## Problem details
Below are the records; give again exactly the line with "The image size is (576, 768).", the line with "You are a computer-use agent. The", and each line that lies between them, and nothing besides.

Collected data
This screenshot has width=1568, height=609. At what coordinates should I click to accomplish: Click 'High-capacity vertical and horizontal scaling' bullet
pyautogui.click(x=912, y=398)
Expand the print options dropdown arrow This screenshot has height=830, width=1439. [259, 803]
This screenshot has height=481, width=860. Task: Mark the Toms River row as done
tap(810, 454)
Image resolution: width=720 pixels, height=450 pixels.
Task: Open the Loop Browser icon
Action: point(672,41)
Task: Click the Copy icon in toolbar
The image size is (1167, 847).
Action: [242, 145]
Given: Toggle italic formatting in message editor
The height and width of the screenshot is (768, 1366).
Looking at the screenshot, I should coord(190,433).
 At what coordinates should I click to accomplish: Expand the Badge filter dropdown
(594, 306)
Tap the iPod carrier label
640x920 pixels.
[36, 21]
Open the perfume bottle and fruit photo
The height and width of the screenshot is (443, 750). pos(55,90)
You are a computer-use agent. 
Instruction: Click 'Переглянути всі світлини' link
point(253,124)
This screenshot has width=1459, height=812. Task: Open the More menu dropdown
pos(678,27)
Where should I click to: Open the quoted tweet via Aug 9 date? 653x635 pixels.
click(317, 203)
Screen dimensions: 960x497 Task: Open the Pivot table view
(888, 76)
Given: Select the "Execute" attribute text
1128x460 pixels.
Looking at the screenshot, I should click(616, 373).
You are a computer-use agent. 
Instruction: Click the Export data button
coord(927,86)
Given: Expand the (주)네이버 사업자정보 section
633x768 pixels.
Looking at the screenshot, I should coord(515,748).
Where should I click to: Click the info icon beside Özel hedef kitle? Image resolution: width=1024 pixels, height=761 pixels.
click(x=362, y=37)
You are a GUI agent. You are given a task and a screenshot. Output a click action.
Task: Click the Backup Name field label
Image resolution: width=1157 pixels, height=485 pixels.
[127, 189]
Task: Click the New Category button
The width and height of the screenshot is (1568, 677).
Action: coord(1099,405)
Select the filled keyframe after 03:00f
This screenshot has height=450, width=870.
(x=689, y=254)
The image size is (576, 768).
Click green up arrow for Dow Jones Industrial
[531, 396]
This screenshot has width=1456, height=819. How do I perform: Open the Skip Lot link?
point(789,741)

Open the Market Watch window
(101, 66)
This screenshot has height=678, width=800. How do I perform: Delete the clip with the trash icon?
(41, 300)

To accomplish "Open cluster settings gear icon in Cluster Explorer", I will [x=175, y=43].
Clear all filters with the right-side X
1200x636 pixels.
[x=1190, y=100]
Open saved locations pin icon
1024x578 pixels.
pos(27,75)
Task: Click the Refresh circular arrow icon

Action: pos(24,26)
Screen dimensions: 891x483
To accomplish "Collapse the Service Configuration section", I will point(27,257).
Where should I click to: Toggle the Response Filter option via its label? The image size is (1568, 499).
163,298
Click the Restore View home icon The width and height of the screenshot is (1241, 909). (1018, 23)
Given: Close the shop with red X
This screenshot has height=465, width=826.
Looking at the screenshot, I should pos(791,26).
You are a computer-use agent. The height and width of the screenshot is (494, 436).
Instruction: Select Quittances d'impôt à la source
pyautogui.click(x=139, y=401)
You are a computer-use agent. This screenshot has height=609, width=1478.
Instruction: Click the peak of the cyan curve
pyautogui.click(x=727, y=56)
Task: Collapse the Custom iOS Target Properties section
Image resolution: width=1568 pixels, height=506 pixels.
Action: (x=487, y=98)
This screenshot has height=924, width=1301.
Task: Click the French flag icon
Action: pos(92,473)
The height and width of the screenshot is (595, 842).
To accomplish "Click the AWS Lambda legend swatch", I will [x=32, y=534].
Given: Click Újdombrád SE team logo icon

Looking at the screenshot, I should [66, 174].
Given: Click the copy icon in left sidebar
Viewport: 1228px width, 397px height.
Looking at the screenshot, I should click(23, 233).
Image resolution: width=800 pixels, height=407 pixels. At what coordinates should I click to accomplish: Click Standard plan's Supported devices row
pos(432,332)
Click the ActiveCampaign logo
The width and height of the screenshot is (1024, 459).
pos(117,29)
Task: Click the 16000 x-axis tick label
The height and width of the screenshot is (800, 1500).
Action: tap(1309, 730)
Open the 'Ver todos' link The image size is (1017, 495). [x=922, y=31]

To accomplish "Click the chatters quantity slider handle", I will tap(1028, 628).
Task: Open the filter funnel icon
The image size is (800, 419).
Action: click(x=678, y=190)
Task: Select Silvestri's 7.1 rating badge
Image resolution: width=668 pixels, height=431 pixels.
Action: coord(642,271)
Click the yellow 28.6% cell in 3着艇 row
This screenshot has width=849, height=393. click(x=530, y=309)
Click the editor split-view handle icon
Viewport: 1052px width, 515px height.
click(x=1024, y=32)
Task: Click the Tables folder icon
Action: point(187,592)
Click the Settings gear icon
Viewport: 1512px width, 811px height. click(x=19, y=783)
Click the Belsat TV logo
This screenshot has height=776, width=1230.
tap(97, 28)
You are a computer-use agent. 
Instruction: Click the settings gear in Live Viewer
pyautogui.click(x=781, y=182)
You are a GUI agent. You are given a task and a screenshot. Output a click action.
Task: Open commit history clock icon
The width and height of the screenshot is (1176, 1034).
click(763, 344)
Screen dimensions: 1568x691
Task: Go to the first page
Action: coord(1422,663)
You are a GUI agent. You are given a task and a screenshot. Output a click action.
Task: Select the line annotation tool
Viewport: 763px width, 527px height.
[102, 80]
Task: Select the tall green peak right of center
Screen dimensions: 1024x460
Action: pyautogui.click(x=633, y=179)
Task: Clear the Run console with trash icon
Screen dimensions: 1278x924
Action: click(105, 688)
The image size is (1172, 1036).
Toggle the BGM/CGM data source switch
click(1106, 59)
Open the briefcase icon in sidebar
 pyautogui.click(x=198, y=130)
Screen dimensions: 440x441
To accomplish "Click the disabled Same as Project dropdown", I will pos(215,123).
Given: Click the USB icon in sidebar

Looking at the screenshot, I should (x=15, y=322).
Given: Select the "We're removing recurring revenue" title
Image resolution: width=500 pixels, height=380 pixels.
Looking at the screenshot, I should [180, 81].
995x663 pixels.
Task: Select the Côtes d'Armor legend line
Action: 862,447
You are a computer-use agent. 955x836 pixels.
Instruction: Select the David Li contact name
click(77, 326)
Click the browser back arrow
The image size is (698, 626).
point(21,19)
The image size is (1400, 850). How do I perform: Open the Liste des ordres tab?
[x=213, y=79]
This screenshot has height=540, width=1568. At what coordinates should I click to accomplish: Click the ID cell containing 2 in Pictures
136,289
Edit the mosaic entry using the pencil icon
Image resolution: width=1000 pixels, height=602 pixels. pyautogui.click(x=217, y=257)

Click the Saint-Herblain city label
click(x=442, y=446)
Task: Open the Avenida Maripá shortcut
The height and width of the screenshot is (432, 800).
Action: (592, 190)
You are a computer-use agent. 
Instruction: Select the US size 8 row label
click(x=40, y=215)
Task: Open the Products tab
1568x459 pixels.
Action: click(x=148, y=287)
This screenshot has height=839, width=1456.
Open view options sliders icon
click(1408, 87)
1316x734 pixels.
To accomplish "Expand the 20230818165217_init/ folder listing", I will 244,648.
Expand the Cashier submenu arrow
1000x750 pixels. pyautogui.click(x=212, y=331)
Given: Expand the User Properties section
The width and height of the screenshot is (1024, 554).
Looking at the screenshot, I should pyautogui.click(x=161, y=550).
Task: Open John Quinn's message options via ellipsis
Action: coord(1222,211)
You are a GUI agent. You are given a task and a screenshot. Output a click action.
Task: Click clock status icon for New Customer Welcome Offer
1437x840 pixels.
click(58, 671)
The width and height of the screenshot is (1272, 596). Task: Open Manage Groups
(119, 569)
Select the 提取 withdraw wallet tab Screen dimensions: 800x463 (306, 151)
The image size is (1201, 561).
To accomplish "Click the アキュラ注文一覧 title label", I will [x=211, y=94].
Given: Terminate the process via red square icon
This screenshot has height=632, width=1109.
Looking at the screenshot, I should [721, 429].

## Solved problem
The image size is (576, 768).
Click green up arrow for Dow Jones Industrial
[531, 396]
This screenshot has width=1456, height=819. How do I perform: Open the Skip Lot link?
point(789,741)

Open the Market Watch window
(101, 66)
This screenshot has height=678, width=800. How do I perform: Delete the clip with the trash icon?
(41, 300)

To accomplish "Open cluster settings gear icon in Cluster Explorer", I will [x=175, y=43].
Clear all filters with the right-side X
1200x636 pixels.
[x=1190, y=100]
Open saved locations pin icon
1024x578 pixels.
pos(27,75)
Task: Click the Refresh circular arrow icon

Action: pos(24,26)
Screen dimensions: 891x483
To accomplish "Collapse the Service Configuration section", I will point(27,257).
Where should I click to: Toggle the Response Filter option via its label? The image size is (1568, 499).
163,298
Click the Restore View home icon The width and height of the screenshot is (1241, 909). (1018, 23)
Given: Close the shop with red X
This screenshot has height=465, width=826.
Looking at the screenshot, I should pos(791,26).
You are a computer-use agent. The height and width of the screenshot is (494, 436).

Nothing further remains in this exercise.